Big life updates are as follows: I moved
                                                 and I gained 20lbs

That pretty much covers the last several months that I have been MIA.  The move is very good.  The 20lbs is not so good.  In fairness I've lost almost 5lbs of that, but still, it's a huge back slide.  In any case, I'm not beating myself up over that.  I'm trying this new thing where I like and accept who I am for whatever the number on the scale or shape I am.  It's kind of liberating and it makes life a lot easier.

What else… I moved which means I have a bigger house to keep clean, but that's going ok.  It turns out that when you like a house it makes you more inclined to not let it turn into a discussing cesspool of filth.  I vacuum this place like it's my new favourite hobby.  I even bought a new device to steam clean the floors with.  Madness I tell you.

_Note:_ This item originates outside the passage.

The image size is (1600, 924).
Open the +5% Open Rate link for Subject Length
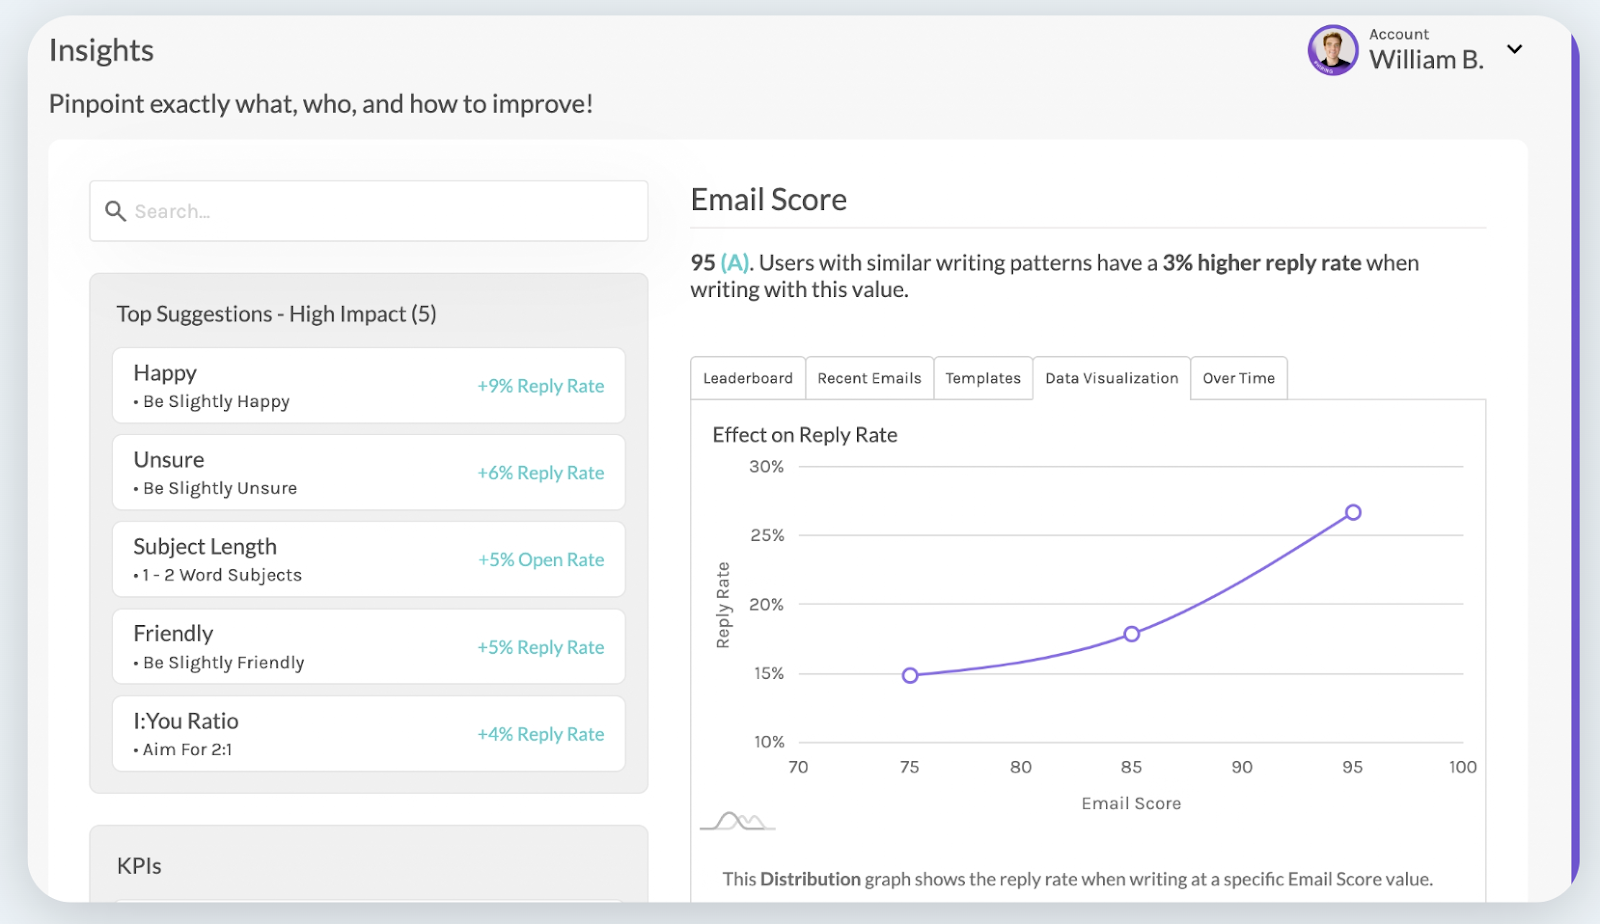pos(540,559)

No real news on the man front, at least nothing that happened that was worth reporting, I mean no crazy weird dates that actually stand out.  I am talking with a new gentlemen right now, but who knows where that will lead.

So there it is, an update from the last time I blogged.   A sad 5 paragraph update that brings us right up to now.  Oh admittedly I'm sure there were some ridiculous things that happened along the way, but they are so far lost in my psyche now that I couldn't dredge them up if I wanted to.

So I'll leave you with this, a promise to maintain some kind of regular update of blog.  I don't know what that might look like, but I am hopeful it will be more then an 8 month cycle.